Data listing:

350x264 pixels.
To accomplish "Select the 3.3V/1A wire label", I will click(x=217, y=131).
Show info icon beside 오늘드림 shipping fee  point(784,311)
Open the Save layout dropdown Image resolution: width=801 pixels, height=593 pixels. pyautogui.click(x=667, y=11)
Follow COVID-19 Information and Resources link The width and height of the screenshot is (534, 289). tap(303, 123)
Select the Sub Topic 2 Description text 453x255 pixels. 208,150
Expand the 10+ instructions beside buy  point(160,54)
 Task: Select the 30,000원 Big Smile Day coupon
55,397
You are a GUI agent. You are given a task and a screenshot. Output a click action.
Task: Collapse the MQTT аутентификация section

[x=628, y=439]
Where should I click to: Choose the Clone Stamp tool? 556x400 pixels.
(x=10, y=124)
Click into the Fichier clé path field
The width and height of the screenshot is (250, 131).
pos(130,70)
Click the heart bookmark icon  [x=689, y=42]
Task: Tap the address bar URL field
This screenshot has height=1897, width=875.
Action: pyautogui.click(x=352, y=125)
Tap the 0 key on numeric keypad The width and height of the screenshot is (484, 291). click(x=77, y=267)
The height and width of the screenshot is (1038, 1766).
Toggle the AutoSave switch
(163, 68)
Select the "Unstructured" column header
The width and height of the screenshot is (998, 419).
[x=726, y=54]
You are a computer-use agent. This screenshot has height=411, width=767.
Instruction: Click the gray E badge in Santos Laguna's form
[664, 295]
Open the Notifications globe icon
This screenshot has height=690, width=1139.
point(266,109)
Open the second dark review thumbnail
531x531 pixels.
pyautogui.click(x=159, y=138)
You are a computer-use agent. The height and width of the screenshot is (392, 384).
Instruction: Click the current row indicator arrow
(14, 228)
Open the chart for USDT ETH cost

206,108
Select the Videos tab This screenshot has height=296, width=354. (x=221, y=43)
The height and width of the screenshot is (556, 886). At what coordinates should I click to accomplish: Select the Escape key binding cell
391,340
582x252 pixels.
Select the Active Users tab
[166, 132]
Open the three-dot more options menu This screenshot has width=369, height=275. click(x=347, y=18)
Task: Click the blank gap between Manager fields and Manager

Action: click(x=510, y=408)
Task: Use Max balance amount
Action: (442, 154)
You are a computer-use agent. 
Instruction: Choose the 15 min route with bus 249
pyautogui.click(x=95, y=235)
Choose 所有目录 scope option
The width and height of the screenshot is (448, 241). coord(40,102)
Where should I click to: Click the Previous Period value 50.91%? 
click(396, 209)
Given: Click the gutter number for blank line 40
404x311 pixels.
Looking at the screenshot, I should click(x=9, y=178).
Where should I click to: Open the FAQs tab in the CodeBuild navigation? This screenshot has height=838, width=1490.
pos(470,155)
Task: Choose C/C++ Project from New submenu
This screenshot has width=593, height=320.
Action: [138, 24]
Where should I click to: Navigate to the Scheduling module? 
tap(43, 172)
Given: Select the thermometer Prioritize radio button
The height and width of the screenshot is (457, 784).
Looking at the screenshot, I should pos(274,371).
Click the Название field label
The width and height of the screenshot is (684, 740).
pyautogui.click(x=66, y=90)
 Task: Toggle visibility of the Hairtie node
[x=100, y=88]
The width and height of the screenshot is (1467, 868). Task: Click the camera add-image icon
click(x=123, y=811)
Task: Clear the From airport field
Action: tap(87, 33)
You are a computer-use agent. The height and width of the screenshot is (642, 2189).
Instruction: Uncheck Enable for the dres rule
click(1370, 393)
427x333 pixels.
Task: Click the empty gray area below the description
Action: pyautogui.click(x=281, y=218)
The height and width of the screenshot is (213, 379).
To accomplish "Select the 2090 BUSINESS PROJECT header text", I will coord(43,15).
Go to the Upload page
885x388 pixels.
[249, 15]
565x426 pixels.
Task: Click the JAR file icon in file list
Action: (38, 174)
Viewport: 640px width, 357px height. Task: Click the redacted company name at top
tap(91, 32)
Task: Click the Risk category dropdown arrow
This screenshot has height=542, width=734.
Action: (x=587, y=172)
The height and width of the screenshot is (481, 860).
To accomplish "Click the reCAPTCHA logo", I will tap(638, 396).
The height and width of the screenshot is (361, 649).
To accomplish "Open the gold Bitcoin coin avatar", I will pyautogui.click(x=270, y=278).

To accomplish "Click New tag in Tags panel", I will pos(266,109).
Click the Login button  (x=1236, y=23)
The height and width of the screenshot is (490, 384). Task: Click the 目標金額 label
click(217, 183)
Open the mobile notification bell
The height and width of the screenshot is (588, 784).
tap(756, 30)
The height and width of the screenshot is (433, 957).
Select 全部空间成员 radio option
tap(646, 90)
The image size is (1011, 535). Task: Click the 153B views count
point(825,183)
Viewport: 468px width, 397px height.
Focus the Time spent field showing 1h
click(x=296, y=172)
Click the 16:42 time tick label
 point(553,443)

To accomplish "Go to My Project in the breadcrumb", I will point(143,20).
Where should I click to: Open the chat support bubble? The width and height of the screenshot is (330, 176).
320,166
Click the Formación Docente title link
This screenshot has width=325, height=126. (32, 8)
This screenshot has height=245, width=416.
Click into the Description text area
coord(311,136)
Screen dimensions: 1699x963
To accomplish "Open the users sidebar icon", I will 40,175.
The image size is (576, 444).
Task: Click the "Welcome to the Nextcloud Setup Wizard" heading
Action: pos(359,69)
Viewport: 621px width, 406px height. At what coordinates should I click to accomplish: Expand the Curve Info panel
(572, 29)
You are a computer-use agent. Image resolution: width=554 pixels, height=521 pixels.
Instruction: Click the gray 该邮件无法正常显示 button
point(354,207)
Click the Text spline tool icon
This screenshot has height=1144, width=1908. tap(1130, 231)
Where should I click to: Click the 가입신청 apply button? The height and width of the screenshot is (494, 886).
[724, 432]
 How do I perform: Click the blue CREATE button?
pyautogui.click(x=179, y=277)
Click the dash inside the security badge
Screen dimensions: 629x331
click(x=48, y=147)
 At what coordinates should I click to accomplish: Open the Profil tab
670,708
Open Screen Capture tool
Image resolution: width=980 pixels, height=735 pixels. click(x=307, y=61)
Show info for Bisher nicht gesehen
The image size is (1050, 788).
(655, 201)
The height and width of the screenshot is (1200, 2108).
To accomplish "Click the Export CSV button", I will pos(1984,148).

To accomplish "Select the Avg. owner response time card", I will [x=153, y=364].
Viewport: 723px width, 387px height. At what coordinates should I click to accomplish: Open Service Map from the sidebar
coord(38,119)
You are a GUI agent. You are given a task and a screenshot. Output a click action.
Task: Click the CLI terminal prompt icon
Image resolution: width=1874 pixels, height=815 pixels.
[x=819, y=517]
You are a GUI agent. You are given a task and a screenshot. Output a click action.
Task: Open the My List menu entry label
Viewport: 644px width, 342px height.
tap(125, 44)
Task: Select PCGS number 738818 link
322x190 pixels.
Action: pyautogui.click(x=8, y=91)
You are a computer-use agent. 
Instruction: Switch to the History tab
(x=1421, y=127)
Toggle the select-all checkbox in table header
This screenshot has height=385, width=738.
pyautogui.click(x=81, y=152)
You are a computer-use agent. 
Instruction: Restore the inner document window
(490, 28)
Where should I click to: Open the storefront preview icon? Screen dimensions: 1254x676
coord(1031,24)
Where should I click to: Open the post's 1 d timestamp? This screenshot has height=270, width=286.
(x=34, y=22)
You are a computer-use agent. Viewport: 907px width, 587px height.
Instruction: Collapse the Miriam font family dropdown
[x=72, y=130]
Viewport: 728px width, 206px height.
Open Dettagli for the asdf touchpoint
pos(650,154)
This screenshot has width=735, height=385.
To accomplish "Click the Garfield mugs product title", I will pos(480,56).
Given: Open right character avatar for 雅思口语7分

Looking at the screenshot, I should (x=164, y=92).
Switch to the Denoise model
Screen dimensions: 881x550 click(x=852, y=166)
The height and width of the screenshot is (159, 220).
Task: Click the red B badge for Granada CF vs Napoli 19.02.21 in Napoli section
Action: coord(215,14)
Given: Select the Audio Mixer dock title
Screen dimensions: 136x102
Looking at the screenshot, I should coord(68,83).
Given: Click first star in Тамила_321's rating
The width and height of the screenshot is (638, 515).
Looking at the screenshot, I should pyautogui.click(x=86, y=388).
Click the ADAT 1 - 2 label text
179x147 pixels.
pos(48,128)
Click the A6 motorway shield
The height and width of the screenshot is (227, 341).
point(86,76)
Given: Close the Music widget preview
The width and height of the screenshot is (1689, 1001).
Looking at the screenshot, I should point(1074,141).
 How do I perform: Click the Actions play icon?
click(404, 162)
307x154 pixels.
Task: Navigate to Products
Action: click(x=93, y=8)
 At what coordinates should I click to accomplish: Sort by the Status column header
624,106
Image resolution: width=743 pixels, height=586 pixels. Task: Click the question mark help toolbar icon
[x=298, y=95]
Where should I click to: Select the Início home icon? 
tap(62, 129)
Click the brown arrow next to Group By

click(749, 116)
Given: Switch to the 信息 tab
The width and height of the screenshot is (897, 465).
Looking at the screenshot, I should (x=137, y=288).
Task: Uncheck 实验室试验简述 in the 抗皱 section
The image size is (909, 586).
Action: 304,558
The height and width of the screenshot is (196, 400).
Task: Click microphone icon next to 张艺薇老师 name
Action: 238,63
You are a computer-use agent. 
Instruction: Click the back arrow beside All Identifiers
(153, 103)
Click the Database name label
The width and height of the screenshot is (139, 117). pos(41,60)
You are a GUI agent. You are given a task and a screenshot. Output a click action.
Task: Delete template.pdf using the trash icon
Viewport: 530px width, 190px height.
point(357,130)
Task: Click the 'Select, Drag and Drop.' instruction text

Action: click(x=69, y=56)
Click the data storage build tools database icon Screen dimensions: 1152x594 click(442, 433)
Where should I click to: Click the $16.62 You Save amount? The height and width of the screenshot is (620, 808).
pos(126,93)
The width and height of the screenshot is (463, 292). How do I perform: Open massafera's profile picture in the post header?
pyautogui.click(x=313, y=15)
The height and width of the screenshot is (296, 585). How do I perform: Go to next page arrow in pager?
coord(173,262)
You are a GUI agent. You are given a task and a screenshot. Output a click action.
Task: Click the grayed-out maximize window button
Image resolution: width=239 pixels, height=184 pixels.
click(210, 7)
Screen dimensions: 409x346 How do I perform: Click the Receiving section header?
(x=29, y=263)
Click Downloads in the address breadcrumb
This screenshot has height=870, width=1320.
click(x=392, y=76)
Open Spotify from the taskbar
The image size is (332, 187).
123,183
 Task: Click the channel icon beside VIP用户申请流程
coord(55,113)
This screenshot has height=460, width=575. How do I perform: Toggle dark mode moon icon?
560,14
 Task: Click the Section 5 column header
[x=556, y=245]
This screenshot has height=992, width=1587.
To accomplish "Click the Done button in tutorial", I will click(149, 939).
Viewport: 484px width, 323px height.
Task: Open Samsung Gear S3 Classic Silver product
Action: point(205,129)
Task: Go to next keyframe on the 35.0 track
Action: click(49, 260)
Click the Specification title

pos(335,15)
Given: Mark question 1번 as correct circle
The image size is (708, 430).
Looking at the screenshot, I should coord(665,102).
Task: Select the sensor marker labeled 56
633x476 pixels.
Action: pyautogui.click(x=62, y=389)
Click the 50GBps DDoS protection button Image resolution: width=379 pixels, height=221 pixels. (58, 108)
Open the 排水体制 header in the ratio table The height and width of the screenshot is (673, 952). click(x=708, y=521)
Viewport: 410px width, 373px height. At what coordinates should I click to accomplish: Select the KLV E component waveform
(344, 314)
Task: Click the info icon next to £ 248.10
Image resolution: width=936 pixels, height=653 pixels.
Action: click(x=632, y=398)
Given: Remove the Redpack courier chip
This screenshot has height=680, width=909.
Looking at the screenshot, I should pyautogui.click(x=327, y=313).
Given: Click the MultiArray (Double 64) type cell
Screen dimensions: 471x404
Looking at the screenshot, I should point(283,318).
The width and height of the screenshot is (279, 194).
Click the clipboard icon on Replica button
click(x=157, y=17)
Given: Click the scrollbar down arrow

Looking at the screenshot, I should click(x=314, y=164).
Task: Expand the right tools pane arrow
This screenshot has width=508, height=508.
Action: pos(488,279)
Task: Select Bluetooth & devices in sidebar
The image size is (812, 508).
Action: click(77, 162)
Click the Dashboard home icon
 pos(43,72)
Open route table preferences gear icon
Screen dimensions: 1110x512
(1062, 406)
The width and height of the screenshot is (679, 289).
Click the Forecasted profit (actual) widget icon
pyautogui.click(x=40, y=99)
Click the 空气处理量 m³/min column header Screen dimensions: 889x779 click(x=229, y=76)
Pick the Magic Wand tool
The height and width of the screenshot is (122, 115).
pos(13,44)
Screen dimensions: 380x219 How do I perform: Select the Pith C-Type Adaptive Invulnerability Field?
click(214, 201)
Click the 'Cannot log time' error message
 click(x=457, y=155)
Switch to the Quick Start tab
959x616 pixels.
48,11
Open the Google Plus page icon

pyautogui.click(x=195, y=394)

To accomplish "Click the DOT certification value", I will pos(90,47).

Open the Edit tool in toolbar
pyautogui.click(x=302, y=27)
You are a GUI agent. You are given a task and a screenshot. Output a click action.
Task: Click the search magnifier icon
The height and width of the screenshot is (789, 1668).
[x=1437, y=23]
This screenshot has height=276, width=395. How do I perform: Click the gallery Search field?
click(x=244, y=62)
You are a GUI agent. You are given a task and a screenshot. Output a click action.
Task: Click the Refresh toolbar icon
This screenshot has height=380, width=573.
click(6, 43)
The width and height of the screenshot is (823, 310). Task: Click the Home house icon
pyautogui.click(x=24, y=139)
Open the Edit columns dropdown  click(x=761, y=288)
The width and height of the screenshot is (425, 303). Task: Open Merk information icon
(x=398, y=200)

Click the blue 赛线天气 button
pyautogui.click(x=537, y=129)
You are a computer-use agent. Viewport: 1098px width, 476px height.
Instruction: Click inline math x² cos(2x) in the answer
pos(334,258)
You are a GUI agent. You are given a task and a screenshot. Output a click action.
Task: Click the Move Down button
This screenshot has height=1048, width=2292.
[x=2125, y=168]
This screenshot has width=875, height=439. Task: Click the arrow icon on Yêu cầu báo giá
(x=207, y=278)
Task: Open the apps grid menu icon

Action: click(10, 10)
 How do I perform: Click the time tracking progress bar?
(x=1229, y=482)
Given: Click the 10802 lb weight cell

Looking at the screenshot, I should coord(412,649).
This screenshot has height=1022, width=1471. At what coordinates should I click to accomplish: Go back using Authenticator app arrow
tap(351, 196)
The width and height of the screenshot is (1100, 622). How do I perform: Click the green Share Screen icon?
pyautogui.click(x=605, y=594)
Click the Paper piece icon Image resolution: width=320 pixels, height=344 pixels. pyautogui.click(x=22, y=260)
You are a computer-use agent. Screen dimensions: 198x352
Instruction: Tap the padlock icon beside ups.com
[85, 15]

Exercise: Could you return every line from the one containing "Given: Click the MultiArray" down to the one containing "Open the Edit columns", both included, unchanged?

Complete answer:
Given: Click the MultiArray (Double 64) type cell
Screen dimensions: 471x404
Looking at the screenshot, I should point(283,318).
The width and height of the screenshot is (279, 194).
Click the clipboard icon on Replica button
click(x=157, y=17)
Given: Click the scrollbar down arrow

Looking at the screenshot, I should click(x=314, y=164).
Task: Expand the right tools pane arrow
This screenshot has width=508, height=508.
Action: pos(488,279)
Task: Select Bluetooth & devices in sidebar
The image size is (812, 508).
Action: click(77, 162)
Click the Dashboard home icon
 pos(43,72)
Open route table preferences gear icon
Screen dimensions: 1110x512
(1062, 406)
The width and height of the screenshot is (679, 289).
Click the Forecasted profit (actual) widget icon
pyautogui.click(x=40, y=99)
Click the 空气处理量 m³/min column header Screen dimensions: 889x779 click(x=229, y=76)
Pick the Magic Wand tool
The height and width of the screenshot is (122, 115).
pos(13,44)
Screen dimensions: 380x219 How do I perform: Select the Pith C-Type Adaptive Invulnerability Field?
click(214, 201)
Click the 'Cannot log time' error message
 click(x=457, y=155)
Switch to the Quick Start tab
959x616 pixels.
48,11
Open the Google Plus page icon

pyautogui.click(x=195, y=394)

To accomplish "Click the DOT certification value", I will pos(90,47).

Open the Edit tool in toolbar
pyautogui.click(x=302, y=27)
You are a GUI agent. You are given a task and a screenshot. Output a click action.
Task: Click the search magnifier icon
The height and width of the screenshot is (789, 1668).
[x=1437, y=23]
This screenshot has height=276, width=395. How do I perform: Click the gallery Search field?
click(x=244, y=62)
You are a GUI agent. You are given a task and a screenshot. Output a click action.
Task: Click the Refresh toolbar icon
This screenshot has height=380, width=573.
click(6, 43)
The width and height of the screenshot is (823, 310). Task: Click the Home house icon
pyautogui.click(x=24, y=139)
Open the Edit columns dropdown  click(x=761, y=288)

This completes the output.